The attackers behind the SynoLocker malware have threatened to close their ransom site and delete all unclaimed decryption keys, offering the whole database for 200 Bitcoins.
SynoLocker, a modified version of CryptoLocker, was discovered earlier this month
when Synology DiskStation NAS owners found themselves locked out of their devices. Exploiting a bug Synology claims was fixed for all support DiskStation Manager (DSM) versions back in December, SynoLocker removed access to the control panel before working methodically through the files stored on all connected drives to encrypt them. Access to the encrypted files would then require a key - available, conveniently, from the attackers for 0.6 Bitcoins (around £210) if the user acts quickly, with the fee rising with time.
Engineers at anti-malware firm F-Secure have discovered that the attackers behind SynoLocker are looking to retire. In an analysis posted to the company's official website
, the team at F-Secure noticed a change to the page demanding payment: claims that 5,500 decryption keys - each one representing an individual SynoLocker infection, and required to unlock affected files - are still unclaimed. This cache of unused decryption keys, useless to anyone but the owner of the infected NAS, is being offered for 200 Bitcoins - just shy of £61,000 at current exchange rates.
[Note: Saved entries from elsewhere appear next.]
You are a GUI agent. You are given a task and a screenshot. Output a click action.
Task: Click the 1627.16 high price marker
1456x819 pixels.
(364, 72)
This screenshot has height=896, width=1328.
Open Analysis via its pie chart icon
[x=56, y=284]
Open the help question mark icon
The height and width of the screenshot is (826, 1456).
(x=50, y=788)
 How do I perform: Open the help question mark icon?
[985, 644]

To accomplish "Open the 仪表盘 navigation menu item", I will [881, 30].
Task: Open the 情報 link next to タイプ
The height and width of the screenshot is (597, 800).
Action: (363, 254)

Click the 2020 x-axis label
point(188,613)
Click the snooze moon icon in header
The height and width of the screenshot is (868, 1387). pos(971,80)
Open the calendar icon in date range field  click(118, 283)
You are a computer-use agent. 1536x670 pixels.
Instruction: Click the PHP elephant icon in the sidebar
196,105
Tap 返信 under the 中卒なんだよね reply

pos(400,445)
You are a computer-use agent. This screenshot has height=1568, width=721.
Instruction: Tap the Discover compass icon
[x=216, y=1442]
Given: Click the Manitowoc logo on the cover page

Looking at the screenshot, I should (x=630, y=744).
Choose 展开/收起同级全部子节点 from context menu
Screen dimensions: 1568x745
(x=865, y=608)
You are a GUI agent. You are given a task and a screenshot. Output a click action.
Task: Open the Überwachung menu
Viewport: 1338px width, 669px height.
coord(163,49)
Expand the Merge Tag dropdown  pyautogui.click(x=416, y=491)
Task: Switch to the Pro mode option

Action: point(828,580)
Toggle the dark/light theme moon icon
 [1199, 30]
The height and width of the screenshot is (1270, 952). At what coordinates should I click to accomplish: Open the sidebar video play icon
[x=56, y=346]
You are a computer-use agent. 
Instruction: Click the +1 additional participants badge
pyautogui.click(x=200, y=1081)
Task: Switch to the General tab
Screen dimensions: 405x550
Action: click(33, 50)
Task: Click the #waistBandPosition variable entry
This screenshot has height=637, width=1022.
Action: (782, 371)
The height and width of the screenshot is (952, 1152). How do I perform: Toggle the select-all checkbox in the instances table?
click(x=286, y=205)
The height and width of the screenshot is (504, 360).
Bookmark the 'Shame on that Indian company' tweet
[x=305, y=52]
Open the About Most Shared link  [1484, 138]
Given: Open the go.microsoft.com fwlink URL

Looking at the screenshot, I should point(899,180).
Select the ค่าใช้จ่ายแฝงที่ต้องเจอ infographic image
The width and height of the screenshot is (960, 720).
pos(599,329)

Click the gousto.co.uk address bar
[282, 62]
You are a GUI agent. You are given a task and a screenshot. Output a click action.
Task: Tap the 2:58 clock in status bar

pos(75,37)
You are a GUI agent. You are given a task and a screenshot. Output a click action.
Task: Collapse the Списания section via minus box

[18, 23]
The sale of the database comes as those behind SynoLocker threaten to delete the website and the key database in the very near future. If they make good on their promises, those who have not yet restored their files from a backup or shelled out for their decryption key would lose all access to their files for good - unless, of course, someone with £61,000 to spare buys the database and offers their own decryption service.